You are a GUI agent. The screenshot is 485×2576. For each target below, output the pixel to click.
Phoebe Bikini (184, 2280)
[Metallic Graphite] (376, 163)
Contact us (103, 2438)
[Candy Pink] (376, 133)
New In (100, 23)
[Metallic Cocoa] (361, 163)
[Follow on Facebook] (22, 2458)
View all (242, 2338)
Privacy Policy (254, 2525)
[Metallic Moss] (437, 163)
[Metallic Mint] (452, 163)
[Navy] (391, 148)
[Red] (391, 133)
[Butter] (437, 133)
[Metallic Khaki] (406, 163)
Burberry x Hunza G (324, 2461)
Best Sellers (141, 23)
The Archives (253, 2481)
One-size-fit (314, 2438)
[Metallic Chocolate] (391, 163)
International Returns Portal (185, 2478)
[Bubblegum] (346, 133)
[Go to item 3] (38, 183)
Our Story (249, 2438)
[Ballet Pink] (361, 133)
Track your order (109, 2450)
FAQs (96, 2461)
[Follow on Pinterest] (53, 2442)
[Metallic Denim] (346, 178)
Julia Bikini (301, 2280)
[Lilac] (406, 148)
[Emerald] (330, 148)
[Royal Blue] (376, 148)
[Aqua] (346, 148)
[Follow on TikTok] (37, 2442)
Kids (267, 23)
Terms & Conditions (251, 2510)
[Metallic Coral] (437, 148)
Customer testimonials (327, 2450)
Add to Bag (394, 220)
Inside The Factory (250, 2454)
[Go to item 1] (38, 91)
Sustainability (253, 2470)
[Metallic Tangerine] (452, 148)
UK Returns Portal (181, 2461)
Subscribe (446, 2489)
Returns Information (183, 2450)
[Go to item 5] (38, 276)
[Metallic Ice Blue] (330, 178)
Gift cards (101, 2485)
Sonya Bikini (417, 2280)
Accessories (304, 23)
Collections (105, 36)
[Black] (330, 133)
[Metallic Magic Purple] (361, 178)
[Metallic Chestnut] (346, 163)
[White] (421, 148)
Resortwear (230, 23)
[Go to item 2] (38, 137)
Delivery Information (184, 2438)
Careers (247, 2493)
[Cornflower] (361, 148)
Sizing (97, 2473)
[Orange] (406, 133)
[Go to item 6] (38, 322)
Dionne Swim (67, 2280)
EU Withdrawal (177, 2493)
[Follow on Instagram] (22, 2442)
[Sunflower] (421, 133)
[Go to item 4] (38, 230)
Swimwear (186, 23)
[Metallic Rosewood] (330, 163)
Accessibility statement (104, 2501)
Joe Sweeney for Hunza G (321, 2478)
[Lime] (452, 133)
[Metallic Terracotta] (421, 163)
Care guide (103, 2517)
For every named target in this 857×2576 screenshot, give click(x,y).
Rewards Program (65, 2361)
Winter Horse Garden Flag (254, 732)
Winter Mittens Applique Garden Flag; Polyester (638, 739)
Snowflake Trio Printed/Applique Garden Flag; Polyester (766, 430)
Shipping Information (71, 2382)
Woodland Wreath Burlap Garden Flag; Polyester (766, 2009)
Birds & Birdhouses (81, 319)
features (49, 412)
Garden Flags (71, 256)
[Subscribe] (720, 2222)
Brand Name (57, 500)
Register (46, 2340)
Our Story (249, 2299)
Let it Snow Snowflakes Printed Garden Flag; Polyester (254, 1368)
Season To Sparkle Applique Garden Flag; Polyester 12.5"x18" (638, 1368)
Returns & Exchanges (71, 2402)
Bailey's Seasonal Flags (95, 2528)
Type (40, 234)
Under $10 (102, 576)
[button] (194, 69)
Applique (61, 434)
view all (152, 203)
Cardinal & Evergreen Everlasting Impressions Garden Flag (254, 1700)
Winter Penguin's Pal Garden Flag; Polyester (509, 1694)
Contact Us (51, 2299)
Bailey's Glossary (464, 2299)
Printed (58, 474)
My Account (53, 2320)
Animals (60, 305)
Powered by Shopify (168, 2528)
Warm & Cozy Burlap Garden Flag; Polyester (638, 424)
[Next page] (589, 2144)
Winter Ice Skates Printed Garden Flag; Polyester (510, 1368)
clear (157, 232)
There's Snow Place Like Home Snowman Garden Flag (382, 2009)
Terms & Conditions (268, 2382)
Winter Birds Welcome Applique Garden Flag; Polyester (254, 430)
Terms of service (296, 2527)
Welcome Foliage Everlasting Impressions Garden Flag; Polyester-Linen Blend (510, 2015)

--------------------------------------------------

-- DESCRIPTION OF THE TASK --
Reproduce the data above in full. Leave nothing out.

-- RESULT OF THE TASK --
You are a GUI agent. The screenshot is 485×2576. For each target below, output the pixel to click.
Phoebe Bikini (184, 2280)
[Metallic Graphite] (376, 163)
Contact us (103, 2438)
[Candy Pink] (376, 133)
New In (100, 23)
[Metallic Cocoa] (361, 163)
[Follow on Facebook] (22, 2458)
View all (242, 2338)
Privacy Policy (254, 2525)
[Metallic Moss] (437, 163)
[Metallic Mint] (452, 163)
[Navy] (391, 148)
[Red] (391, 133)
[Butter] (437, 133)
[Metallic Khaki] (406, 163)
Burberry x Hunza G (324, 2461)
Best Sellers (141, 23)
The Archives (253, 2481)
One-size-fit (314, 2438)
[Metallic Chocolate] (391, 163)
International Returns Portal (185, 2478)
[Bubblegum] (346, 133)
[Go to item 3] (38, 183)
Our Story (249, 2438)
[Ballet Pink] (361, 133)
Track your order (109, 2450)
FAQs (96, 2461)
[Follow on Pinterest] (53, 2442)
[Metallic Denim] (346, 178)
Julia Bikini (301, 2280)
[Lilac] (406, 148)
[Emerald] (330, 148)
[Royal Blue] (376, 148)
[Aqua] (346, 148)
[Follow on TikTok] (37, 2442)
Kids (267, 23)
Terms & Conditions (251, 2510)
[Metallic Coral] (437, 148)
Customer testimonials (327, 2450)
Add to Bag (394, 220)
Inside The Factory (250, 2454)
[Go to item 1] (38, 91)
Sustainability (253, 2470)
[Metallic Tangerine] (452, 148)
UK Returns Portal (181, 2461)
Subscribe (446, 2489)
Returns Information (183, 2450)
[Go to item 5] (38, 276)
[Metallic Ice Blue] (330, 178)
Gift cards (101, 2485)
Sonya Bikini (417, 2280)
Accessories (304, 23)
Collections (105, 36)
[Black] (330, 133)
[Metallic Magic Purple] (361, 178)
[Metallic Chestnut] (346, 163)
[White] (421, 148)
Resortwear (230, 23)
[Go to item 2] (38, 137)
Delivery Information (184, 2438)
Careers (247, 2493)
[Cornflower] (361, 148)
Sizing (97, 2473)
[Orange] (406, 133)
[Go to item 6] (38, 322)
Dionne Swim (67, 2280)
EU Withdrawal (177, 2493)
[Follow on Instagram] (22, 2442)
[Sunflower] (421, 133)
[Go to item 4] (38, 230)
Swimwear (186, 23)
[Metallic Rosewood] (330, 163)
Accessibility statement (104, 2501)
Joe Sweeney for Hunza G (321, 2478)
[Lime] (452, 133)
[Metallic Terracotta] (421, 163)
Care guide (103, 2517)
For every named target in this 857×2576 screenshot, give click(x,y).
Rewards Program (65, 2361)
Winter Horse Garden Flag (254, 732)
Winter Mittens Applique Garden Flag; Polyester (638, 739)
Snowflake Trio Printed/Applique Garden Flag; Polyester (766, 430)
Shipping Information (71, 2382)
Woodland Wreath Burlap Garden Flag; Polyester (766, 2009)
Birds & Birdhouses (81, 319)
features (49, 412)
Garden Flags (71, 256)
[Subscribe] (720, 2222)
Brand Name (57, 500)
Register (46, 2340)
Our Story (249, 2299)
Let it Snow Snowflakes Printed Garden Flag; Polyester (254, 1368)
Season To Sparkle Applique Garden Flag; Polyester 12.5"x18" (638, 1368)
Returns & Exchanges (71, 2402)
Bailey's Seasonal Flags (95, 2528)
Type (40, 234)
Under $10 (102, 576)
[button] (194, 69)
Applique (61, 434)
view all (152, 203)
Cardinal & Evergreen Everlasting Impressions Garden Flag (254, 1700)
Winter Penguin's Pal Garden Flag; Polyester (509, 1694)
Contact Us (51, 2299)
Bailey's Glossary (464, 2299)
Printed (58, 474)
My Account (53, 2320)
Animals (60, 305)
Powered by Shopify (168, 2528)
Warm & Cozy Burlap Garden Flag; Polyester (638, 424)
[Next page] (589, 2144)
Winter Ice Skates Printed Garden Flag; Polyester (510, 1368)
clear (157, 232)
There's Snow Place Like Home Snowman Garden Flag (382, 2009)
Terms & Conditions (268, 2382)
Winter Birds Welcome Applique Garden Flag; Polyester (254, 430)
Terms of service (296, 2527)
Welcome Foliage Everlasting Impressions Garden Flag; Polyester-Linen Blend (510, 2015)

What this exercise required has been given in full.